10x speedup in training is a huge deal since modern nets take 2-3 weeks to train on 4 GPUs. Note that the speedup is not actually in the forward-backward raw speed of the computation in the network. The speedup here is a more clever form of the forward function, which makes it converge faster as you train it. In fact, they have made the network slower in this paper because they added the normalization computation into it.

At test time (once training is finished), they are very efficient though, on orders of milliseconds per image.

mdda · on Feb 14, 2015

(responding here because your comment addresses the actual new content of the paper).

Four things pop out at me from the paper:

1) The whitening (per batch) & rescaling (overall) is a neat new idea. But (as referred to in their p5 comment about the bias term being subsumed) this also points to the idea that the (Wu+b) transformation probably has a better-for-learning 'factorization', since their un-scale/re-scale operation on (Wu+b) is mainly taking out such a factor (while also putting in the minibatch accumulation change).

2) The idea that this could replace Dropout as the go-to trick for speeding up learning is pretty worrying (IMHO), since the gains from Dropout seem to be in a 'meta network' direction, rather than a data-dependency direction. Both approaches seem well worth understanding more thoroughly, even though the 'do what works' ML approach might favour leaving Dropout behind.

3) The publication of this paper, so closely behind the new ReLu+ results from Microsoft, seems too coincidental. One has to wonder what other results each of the companies has in their back-pockets so that they can repeatedly steal the crown from each other.

4) For me, the application to MNIST is attention-grabbing enough. While I appreciate that playing with Inception (etc) sexes-up the paper a lot, it raises the hurdle for others who may not have that quantity of hardware to contribute to the (more interesting) project of improving the learning rates of all projects (which is quite possible to do on the MNIST dataset, except that it's pretty much 'solved' with the error cases being pretty questionable for humans too).

bradneuberg · on Feb 14, 2015

I'm looking forward to people applying this result to Recurrent Neural Networks for speech recognition tasks. What do you think?

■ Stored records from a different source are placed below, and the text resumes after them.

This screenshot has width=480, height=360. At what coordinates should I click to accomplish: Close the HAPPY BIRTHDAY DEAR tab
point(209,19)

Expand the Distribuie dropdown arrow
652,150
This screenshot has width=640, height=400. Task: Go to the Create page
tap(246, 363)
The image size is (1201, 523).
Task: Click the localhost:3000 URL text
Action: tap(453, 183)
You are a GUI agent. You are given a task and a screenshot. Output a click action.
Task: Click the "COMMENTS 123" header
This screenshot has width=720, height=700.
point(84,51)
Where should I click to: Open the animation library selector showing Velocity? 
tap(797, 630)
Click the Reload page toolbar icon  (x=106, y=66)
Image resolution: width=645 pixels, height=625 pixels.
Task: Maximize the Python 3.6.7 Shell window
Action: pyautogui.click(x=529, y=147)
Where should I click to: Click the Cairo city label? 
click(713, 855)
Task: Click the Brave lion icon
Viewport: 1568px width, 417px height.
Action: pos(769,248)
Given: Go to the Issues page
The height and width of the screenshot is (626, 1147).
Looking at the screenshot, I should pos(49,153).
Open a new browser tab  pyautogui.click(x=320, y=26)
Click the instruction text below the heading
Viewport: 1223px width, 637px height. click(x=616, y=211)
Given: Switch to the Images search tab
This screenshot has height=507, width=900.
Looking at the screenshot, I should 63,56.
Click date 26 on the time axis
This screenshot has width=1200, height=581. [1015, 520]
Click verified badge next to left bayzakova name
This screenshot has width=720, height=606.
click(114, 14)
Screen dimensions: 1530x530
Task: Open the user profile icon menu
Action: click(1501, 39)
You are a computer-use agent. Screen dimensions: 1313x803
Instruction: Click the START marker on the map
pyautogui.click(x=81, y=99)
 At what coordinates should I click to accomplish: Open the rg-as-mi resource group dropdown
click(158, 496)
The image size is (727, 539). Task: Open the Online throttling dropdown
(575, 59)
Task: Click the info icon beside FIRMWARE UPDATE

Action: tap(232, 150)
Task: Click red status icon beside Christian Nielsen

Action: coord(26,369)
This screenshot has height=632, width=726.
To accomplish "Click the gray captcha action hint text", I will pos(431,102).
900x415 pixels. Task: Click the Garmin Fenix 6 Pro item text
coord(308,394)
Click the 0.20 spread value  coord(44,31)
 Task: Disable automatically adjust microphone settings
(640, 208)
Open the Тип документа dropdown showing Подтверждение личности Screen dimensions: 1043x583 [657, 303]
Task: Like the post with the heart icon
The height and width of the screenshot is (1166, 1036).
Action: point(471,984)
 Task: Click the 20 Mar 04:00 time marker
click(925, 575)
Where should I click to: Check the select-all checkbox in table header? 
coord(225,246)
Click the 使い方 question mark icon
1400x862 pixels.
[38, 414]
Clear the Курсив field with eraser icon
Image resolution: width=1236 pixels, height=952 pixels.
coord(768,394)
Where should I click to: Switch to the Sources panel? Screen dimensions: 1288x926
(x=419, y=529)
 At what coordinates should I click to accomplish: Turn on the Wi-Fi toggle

snackyman123 · on Feb 13, 2015

It looks like significantly better training accuracy is achieved in a small fraction of the number of training steps previously required. ~14x speedup in training is a big deal; that speedup would enable training many more models (trying new research ideas) in a given period of time.

vonnik · on Feb 14, 2015

People would kill for a 10x speed up in training. You have no idea what you're talking about. How well a neural net performs is partly based on how much data it trains on. If you are able to train on 10x as much data in the same period, you're going to have much better nets. This is very important when you start trying to implement real-time solutions.

chromakode · on Feb 13, 2015

It accelerates training. From the conclusion: "We have presented a novel mechanism for dramatically accelerating the training of deep networks"

dang · on Feb 13, 2015

We changed the title from "Googles breakthrough paper shows 10*faster neural nets[pdf]".